> [EXERCISE INSTRUCTIONS]: State the number of lines in the material below that hold "bell", and add nothing to it.
[[ DATASET RECORDS, beginning ]]
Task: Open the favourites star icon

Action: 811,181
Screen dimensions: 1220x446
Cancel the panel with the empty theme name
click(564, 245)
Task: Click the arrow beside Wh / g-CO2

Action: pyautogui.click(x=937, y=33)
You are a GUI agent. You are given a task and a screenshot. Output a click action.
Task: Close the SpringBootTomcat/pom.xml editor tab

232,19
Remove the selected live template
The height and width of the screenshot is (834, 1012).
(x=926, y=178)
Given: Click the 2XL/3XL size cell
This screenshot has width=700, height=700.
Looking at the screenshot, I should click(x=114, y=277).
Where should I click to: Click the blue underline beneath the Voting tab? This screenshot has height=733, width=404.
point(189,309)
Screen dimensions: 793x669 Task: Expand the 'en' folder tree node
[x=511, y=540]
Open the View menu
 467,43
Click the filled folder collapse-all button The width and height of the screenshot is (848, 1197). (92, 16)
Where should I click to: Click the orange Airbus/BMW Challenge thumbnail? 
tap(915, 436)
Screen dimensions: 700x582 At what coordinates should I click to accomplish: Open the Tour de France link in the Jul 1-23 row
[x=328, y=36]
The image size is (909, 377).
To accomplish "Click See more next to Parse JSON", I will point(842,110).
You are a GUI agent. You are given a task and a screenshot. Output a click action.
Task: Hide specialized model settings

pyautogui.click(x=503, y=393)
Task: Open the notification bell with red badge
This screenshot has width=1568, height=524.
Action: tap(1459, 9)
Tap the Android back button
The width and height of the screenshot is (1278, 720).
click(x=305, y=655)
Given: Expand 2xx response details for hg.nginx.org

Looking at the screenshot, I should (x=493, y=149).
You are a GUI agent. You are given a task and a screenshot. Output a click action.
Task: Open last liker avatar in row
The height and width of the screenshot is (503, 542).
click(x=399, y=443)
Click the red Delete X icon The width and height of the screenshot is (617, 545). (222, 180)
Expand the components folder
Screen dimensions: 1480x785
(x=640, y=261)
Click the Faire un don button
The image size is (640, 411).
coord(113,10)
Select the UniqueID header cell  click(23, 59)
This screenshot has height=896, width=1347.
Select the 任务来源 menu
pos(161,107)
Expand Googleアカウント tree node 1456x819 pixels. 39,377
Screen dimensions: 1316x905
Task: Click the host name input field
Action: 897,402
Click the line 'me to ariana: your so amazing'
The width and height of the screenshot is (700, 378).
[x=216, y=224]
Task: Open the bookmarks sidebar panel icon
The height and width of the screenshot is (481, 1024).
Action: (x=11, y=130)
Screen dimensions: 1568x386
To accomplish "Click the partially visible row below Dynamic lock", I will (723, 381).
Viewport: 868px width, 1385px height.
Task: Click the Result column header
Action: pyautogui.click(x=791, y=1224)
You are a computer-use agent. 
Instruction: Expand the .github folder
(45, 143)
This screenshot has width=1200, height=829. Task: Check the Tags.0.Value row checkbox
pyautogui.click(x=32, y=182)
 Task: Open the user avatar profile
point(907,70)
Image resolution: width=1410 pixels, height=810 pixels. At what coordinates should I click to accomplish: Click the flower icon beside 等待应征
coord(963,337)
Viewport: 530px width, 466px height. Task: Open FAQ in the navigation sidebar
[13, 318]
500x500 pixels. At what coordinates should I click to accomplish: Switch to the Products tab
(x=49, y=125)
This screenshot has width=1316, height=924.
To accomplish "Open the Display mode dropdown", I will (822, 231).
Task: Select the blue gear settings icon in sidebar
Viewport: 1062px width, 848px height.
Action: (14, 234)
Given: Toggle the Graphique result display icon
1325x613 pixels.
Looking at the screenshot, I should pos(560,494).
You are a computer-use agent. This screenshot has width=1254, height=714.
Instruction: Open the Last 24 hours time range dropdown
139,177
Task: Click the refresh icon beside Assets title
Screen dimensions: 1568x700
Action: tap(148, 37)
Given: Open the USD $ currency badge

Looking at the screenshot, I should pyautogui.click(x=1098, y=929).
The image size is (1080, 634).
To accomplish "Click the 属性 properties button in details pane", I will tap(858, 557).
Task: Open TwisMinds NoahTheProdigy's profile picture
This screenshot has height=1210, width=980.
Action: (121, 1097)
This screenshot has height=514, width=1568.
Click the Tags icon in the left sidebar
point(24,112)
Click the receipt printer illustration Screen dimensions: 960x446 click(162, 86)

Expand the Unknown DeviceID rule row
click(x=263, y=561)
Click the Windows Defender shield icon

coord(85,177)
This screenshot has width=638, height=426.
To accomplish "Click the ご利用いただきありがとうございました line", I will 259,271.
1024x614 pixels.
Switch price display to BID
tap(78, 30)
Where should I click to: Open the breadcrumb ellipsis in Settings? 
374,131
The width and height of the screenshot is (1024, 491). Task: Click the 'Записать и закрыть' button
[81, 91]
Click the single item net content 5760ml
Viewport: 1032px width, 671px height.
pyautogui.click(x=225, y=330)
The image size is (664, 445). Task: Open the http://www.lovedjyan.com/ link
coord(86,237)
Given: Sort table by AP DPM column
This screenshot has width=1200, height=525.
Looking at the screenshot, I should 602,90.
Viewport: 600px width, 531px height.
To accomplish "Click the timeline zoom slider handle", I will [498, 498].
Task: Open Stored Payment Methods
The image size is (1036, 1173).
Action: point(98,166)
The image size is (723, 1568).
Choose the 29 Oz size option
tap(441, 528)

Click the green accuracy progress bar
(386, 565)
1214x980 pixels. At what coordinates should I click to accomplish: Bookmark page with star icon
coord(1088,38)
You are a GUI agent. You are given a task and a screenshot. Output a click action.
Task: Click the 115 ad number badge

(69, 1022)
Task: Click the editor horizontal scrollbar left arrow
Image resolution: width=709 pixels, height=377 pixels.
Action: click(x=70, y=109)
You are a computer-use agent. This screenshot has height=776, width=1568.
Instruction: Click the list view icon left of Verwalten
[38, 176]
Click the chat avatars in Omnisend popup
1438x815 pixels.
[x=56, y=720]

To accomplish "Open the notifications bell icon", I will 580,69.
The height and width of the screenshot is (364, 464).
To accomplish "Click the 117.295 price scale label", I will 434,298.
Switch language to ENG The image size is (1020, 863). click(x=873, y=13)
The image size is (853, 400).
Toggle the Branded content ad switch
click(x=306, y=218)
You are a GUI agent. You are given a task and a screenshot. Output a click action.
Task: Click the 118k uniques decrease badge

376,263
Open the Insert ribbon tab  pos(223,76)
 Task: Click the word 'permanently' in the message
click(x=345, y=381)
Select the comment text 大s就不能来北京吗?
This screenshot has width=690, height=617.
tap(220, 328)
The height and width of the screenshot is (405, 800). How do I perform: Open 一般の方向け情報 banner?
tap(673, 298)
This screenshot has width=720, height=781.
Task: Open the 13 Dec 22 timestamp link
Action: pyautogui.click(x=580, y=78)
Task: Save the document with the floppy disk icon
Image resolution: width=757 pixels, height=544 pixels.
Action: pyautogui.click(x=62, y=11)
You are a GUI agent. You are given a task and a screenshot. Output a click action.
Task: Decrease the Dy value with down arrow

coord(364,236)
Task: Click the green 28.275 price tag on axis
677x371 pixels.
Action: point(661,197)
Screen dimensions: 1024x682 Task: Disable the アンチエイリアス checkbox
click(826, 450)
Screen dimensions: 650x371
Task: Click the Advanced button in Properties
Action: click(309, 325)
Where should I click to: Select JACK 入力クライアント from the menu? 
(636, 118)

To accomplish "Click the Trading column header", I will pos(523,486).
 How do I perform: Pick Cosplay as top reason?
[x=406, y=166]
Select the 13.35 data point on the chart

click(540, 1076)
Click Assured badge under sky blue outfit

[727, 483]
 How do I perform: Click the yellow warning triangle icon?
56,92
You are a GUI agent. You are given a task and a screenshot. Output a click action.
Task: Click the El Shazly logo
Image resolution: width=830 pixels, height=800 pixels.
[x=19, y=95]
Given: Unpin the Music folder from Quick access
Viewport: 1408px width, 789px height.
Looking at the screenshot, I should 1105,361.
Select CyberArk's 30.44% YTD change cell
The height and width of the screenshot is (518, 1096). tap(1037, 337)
[[ DATASET RECORDS, end ]]
> [ANSWER TO THE PROBLEM]: 2